Sebelumnya, keinginan Ferry Tanaya untuk bebas dari jeratan hukum Kejaksaan Tinggi Maluku akhirnya pupus. Ferry keok. Usahanya, untuk bebas kedua kalinya itu ditolak oleh Hakim Tunggal, Adam Idha dalam sidang praperadilan yang berlangsung di Pengadilan Topikor Ambon, Senin 1 Maret 2021.
Dalam sidang praperadilan itu, cukong tanah ini bertindak sebagai Pemohon melawan Kejati Maluku selaku termohon praperadilan, atas sah dan tidaknya penetapan yang bersangkutan sebagai tersangka dalam kasus pengadaan lahan untuk pembangunan pembangkit listrik tenaga mesin gas 10MV tahun anggaran 2016 di Dusun Jiku Merasa Desa Namlea Kabupaten Buru oleh termohon.
Keinginan Ferry itu sial. Kata Hakim Adam, permohonan yang diajukan pemohon (Ferry Tanaya) tidak beralasan hukum dan patut ditolak permohonannya. Sehingga, kekelahan Ferry ini menujukan ekspresi bahagia yang ditunjukan oleh pemohon. Merek terlihata senang dengan putusan Hakim Adam.
Ahmad Atamimi cs senyum, dengan muka yang berseri-seri dengan menyebut ke awak media nanti ke Kasipenkum dan Humas Kejati Maluku.
“Nanti ya, ke Kasipenkum,” sebut Jaksa Gunawan yang keluar dengan muka penuh senyum dari dalam ruang sidang, usai sidang itu.
Menarikanya, putusan praperadilan yang menolak secara keselurihan permohonan pemohon praperadilan itu ditanggapi santai oleh pihal Pemohon melalui tim hukumnya. Mereka mengaku, menghormati putusan hakim, meski terjadi perbedaan pendapat dengan hakim.
“Inti putusan itu menolak, dan kami menghormati putusan hakim meski kita berbedah pendapat,” sebut Herman Koedoboen selaku ketua tim hukum Ferry Tanaya.

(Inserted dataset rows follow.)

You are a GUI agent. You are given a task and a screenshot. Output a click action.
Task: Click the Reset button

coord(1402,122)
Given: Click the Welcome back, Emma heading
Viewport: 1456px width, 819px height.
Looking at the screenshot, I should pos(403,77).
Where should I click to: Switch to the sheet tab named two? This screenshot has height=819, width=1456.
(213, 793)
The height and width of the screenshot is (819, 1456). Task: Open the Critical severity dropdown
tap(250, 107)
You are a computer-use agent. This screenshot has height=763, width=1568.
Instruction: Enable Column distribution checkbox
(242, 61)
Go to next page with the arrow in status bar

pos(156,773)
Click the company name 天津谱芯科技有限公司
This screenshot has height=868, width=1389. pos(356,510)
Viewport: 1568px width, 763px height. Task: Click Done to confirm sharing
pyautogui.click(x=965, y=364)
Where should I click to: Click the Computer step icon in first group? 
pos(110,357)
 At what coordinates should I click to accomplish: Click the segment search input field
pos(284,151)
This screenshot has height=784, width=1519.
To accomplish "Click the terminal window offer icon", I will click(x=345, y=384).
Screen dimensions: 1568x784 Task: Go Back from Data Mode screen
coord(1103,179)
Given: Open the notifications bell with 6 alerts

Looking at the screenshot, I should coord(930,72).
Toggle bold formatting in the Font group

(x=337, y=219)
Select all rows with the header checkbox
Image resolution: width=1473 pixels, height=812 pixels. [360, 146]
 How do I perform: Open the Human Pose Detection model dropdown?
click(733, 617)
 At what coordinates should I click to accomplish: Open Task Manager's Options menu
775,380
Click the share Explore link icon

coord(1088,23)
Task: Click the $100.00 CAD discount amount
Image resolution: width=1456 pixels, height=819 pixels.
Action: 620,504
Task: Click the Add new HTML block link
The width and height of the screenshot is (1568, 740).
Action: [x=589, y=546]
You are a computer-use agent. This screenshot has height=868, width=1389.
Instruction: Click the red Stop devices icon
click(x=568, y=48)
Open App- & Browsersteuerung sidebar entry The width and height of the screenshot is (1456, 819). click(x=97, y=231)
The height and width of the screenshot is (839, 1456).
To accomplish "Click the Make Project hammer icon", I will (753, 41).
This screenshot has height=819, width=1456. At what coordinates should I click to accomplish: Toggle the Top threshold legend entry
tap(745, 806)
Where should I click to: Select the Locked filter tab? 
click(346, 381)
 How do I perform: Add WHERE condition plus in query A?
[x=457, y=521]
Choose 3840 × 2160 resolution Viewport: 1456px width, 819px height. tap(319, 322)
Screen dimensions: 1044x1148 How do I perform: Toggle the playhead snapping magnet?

Ia mengaku, mulai dari alat bukti nota dinas yang diakui termohon sebagai SPDP, dan pertimbangan hakim tetaang merehabilitasi nama baik bukan masuk dalam ranah praperadilan yang patut dijalankan berdasarkan amar putusan sebelumnya, bagi pihaknya adalah keliru. Meski demikian ia menghormati.
“Untuk langkah kedepan, nanti kita lihat ya. Soal nantinya Ferry dipanggil dan diperiksa sebagai tersangka, lalu ditahan sesuai pertanyaan ya, itu kewenangan mereka,” tandas Koedoboen sembari menyebut “kita tetap menghormati putusan hakim meski kita berbeda pendapat,” tambah Herman.
Sementara dalam rilis Kejati Maluku yang diterima media ini menyebut, bangga dengan putusan Hakim tunggal AAda Idha. dalam amar putusan praperadilan itu hakim menolak secara keseluruhan permohonan yang diajukan oleh Fery Tanaya berserta Kuasa Hukumnya, Herman Koedoeboen Cs.
“Tentu kamai menghormati putusan hakim dan patut kami berterimaksih, karena telah memutuskan perkara tersebut dengan berdasar hukum. Inti putusan itu adalah, menolak permohonan Praperadilan Pemohon dan Membebankan biaya perkara kepada Pemohon yang jumlahnya nihil,” ungkap Kasipenkum dan Humas Kejati Maluku, Sammy Sapulette dalam rilisnya.
Ia mengatakan, pada sidang sebelumnya, Ahli yang diajukan oleh Kuasa Pemohonya itu, Prof. Dr. Said Karim yang merupakan Guru Besar Fakultas Hukum Universitas Hasannudin Makassar, Kejati Maluku sebagai Termohon bertindak tidak tanggung-tanggung denganmenghadirkan dua orang pakarhukum yaitu, Dr. Reimon Supusepa Dosen Fakultas Hukum, Universitas Pattimura dan Dr. Fahri Bachmid Dosen tetap Hukum Tata Negara, Pakar Hukum Tata Negara dan Ahli Konstitusi Fakultas Hukum UMI, Makassar.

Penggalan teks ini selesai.